Much Of A Muchness: Catching Up With The Latest EP From The Black Watch

The Black Watch just put out a new album and a Best Of compilation recently, releases I largely raved about here, and now John Andrew Frederick and his crew are back with a fine new vinyl EP on Hypnotic Bridge Records. The EP is punchier in spots than parts of the last album, and the sort of thing that bridges smart stuff like those early Auteurs releases with shoegaze stuff. That mix of things shouldn't work but it does. Very well, I might add.

Opener "Crying All The Time" echoes the best singles from Kitchens of Distinction, the vocals here sounding nearly in thrall to the propulsive hook that drives this thing into the heart of the sun, while "One Hundred Million Times Around The Sun" is like Howard Devoto singing an Oasis song. It's epic, man, and the sort of song that hits just the right majestic notes and then ends.
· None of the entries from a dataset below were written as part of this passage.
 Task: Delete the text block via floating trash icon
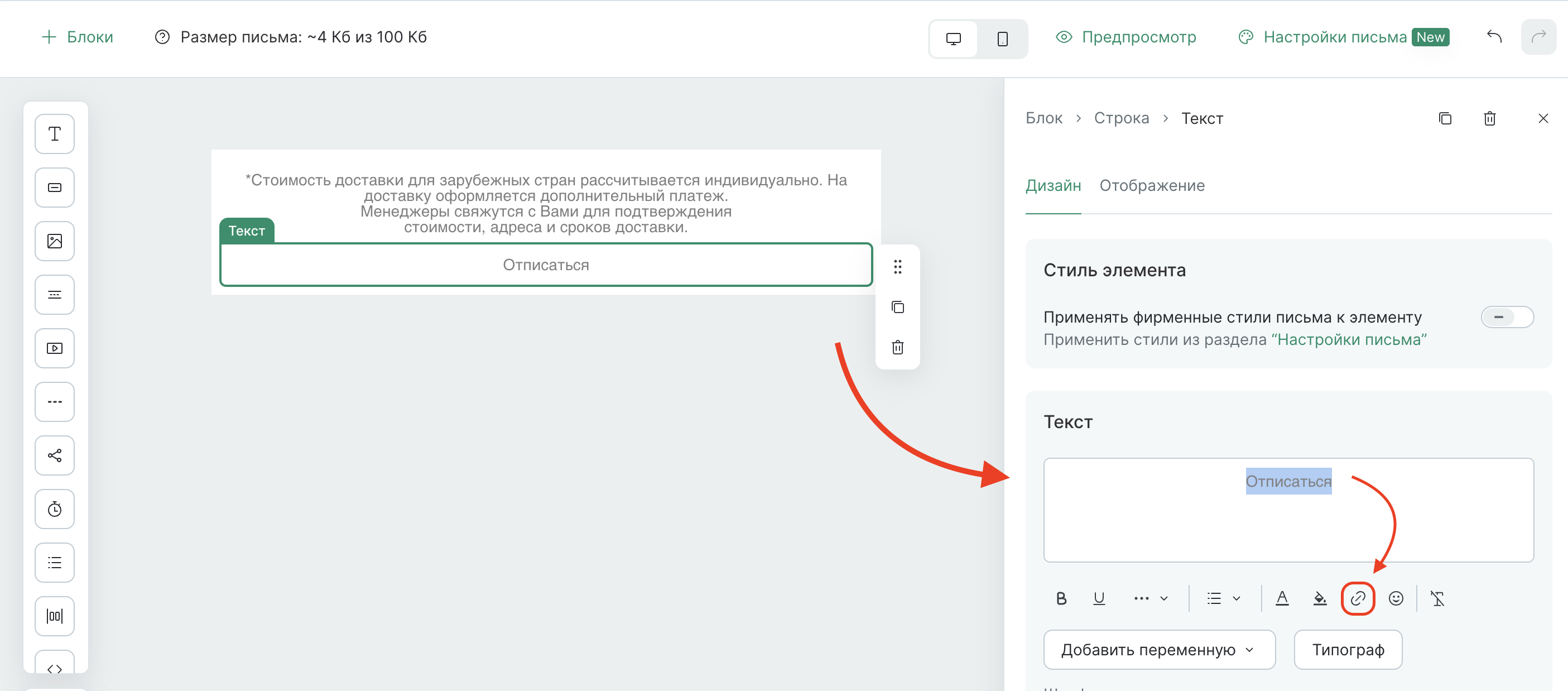tap(898, 347)
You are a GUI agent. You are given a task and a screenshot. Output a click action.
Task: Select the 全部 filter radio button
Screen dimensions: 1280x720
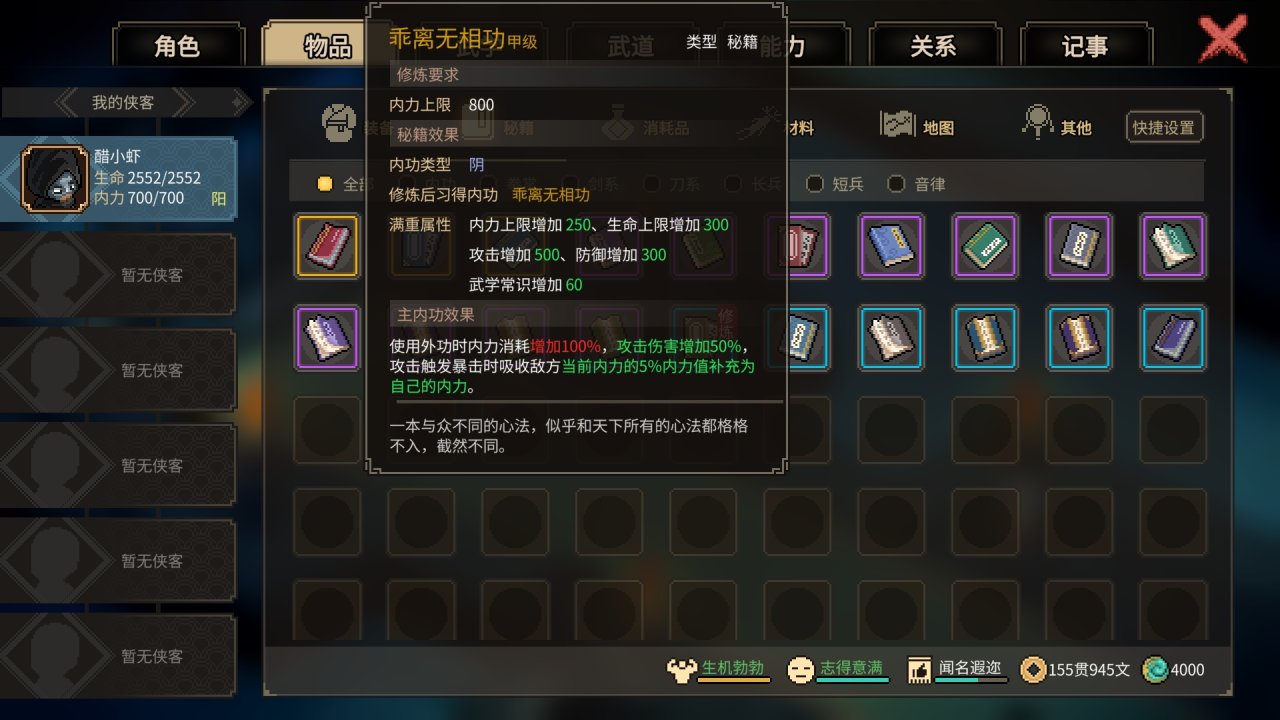pyautogui.click(x=325, y=184)
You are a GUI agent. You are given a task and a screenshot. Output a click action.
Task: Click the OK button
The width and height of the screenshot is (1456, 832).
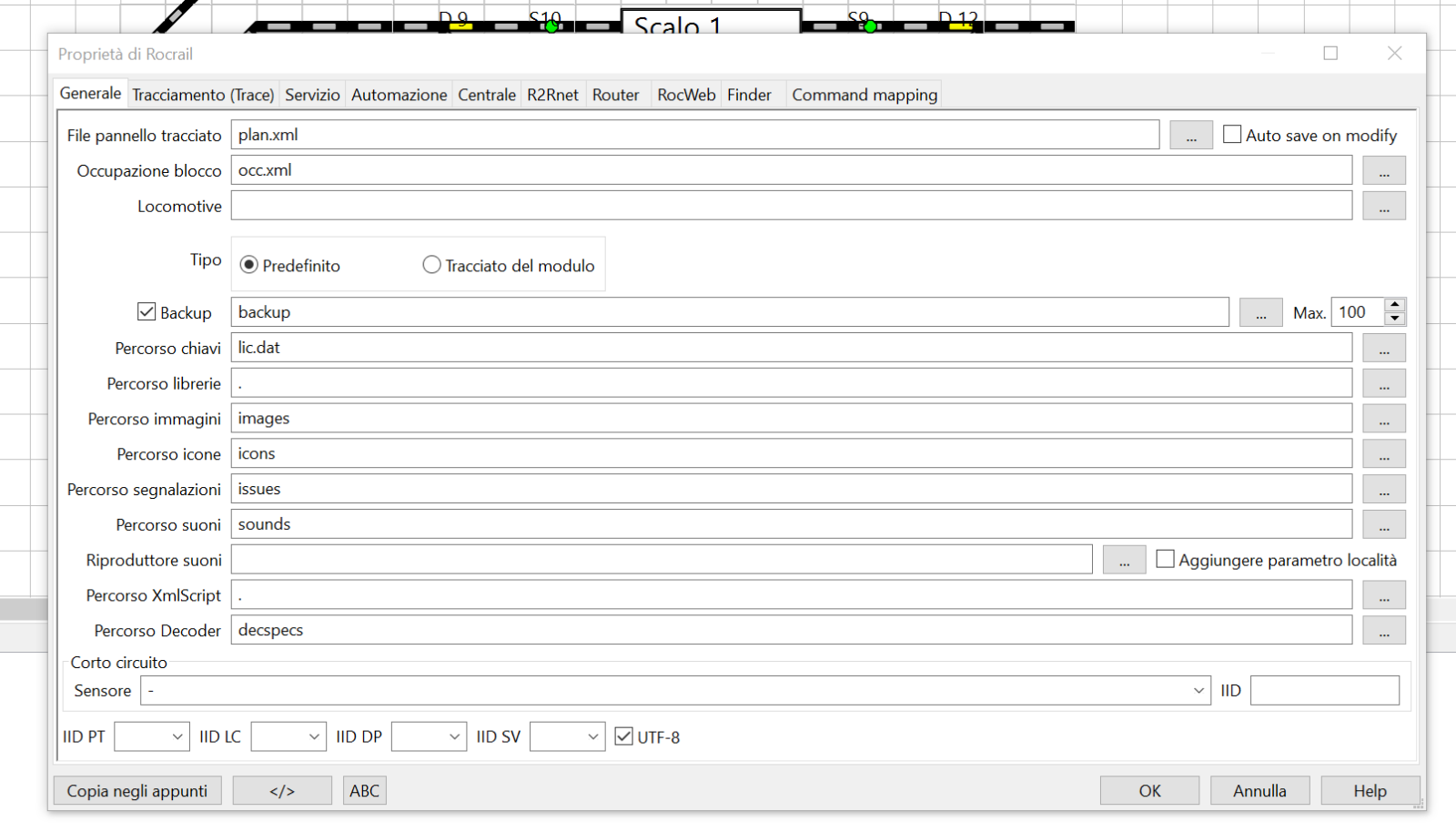click(x=1149, y=791)
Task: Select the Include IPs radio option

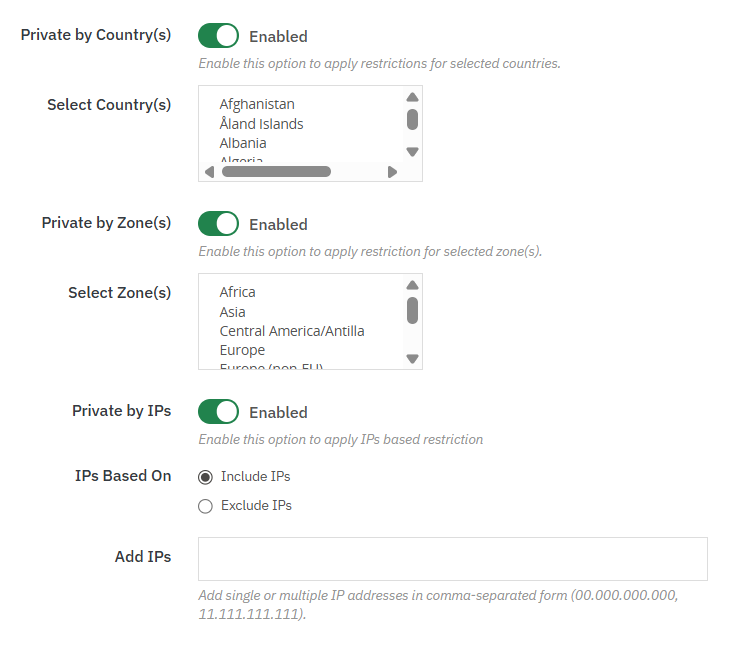Action: tap(206, 477)
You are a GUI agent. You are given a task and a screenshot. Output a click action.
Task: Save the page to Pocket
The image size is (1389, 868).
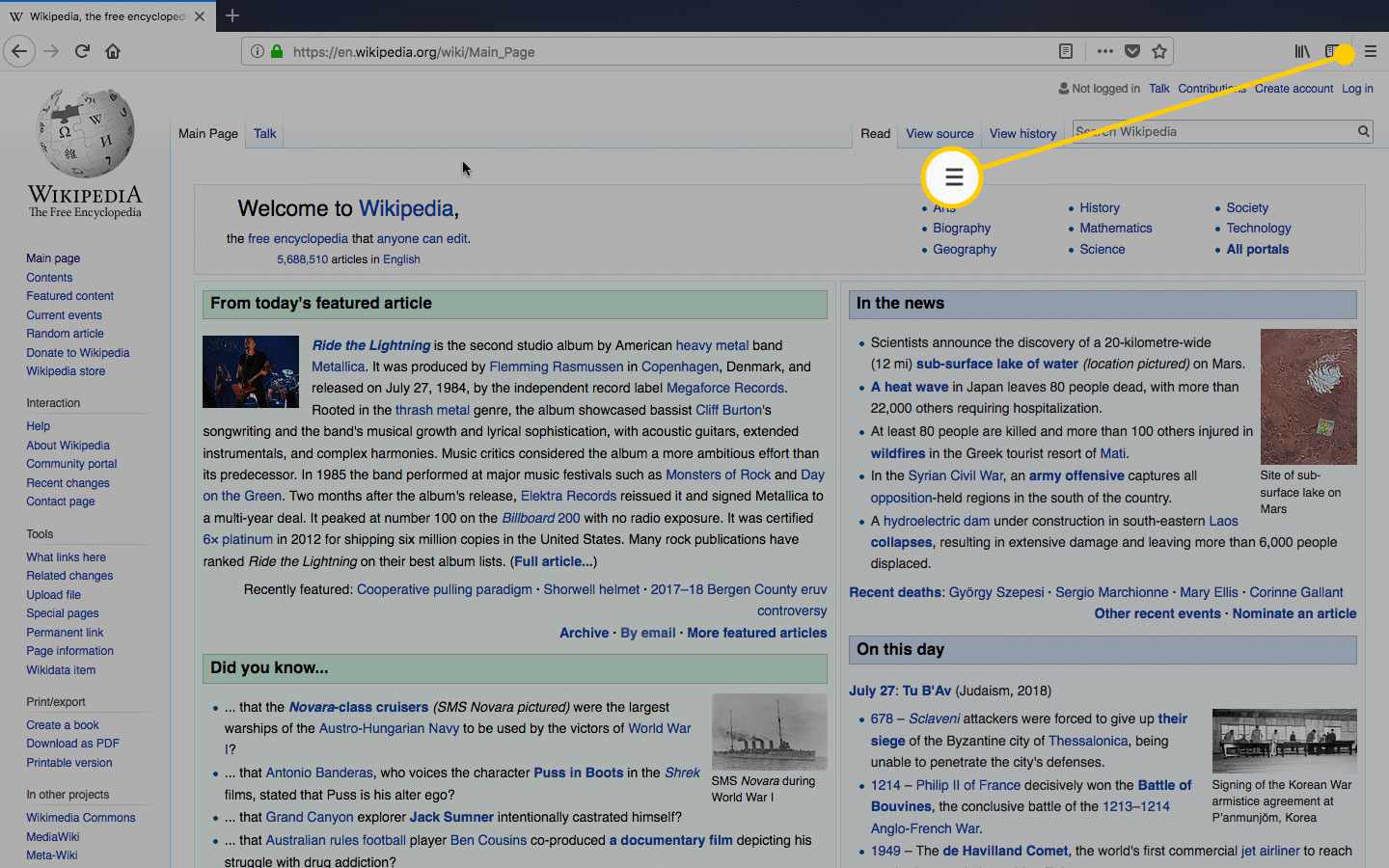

Frederick reveals more focus than Noel likely had when he was when writing Be Here Now, with John Andrew hinting just enough at influences via a few well-placed Beatles-y chord changes to draw a listener into the cut. "Much of a Muchness" is lovely and unsettling, neo-psychedelia filtered through a modern sensibility. This is clever pop, the kind of thing that is stately and bright, but not so much that the composer's chops become a distraction. What I mean is, that it rocks too.

This new EP from The Black Watch is out now via Hypnotic Bridge.